Sujet : Re: Does the number of nines increase?
De : james.g.burns (at) *nospam* att.net (Jim Burns)
Groupes : sci.mathDate : 30. Jun 2024, 19:10:13
Autres entêtes
Organisation : A noiseless patient Spider
Message-ID : <0798c018-2943-4b3d-bc76-493318250573@att.net>
References : 1 2 3 4 5 6 7 8 9 10 11
User-Agent : Mozilla Thunderbird
On 6/30/2024 11:15 AM, WM wrote:
Le 29/06/2024 à 23:18, joes a écrit :
Am Sat, 29 Jun 2024 17:01:10 +0000 schrieb WM:
Like "0.111..." it is a formula.
Formulas determine sequences.
The other way round is not possible.
>
Then all real numbers are formulas.
>
Yes, you got it!
Then there are more formulas than there are formulas.
Formulas which are
finite strings from a finite alphabet
can be assigned finite indices.
Each nonempty set of formulas holds
a first.indexed member.
For each formula,
there is a last.before indexed.formula and
a first.after indexed.formula,
except the very.first, which has only a first.after.
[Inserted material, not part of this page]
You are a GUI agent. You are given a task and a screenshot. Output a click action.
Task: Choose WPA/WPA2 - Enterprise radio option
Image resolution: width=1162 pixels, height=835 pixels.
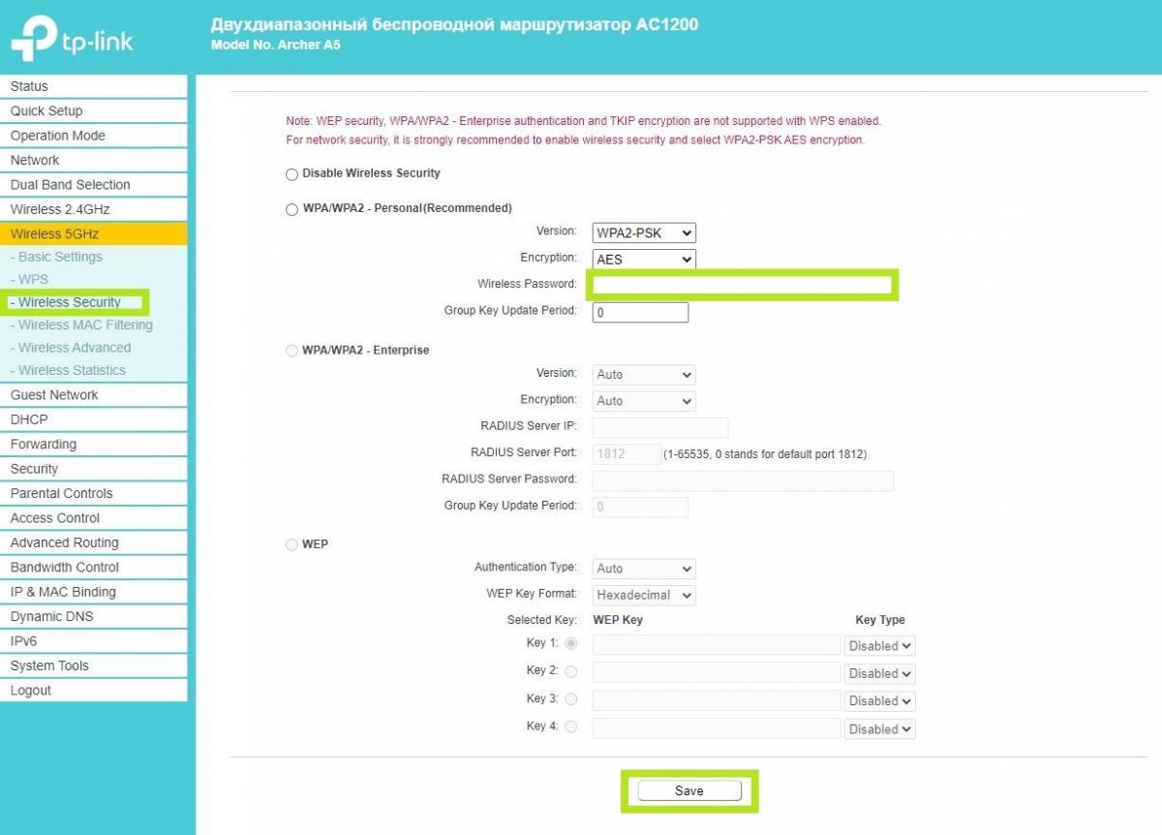click(291, 351)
There is a sequence of nested intervals of
the real number line
such that
each interval contains later intervals, and
its end.points are indexed.formulas, and
any interior indexed formulas are
later than its end.points.
Any formula interior to all the intervals
is later than infinitely.many endpoints.
But there are no indexed.formulas
later than infinitely.many end.points
There is no formula interior to all the intervals.
However,
there is a point interior to all the intervals,
or else
the Intermediate Value Theorem fails, and
there exist functions 'continuous' at all points
which nevertheless jump.
So, there is a point there.
So, there is a formula there.
But there isn't an indexed.formula there.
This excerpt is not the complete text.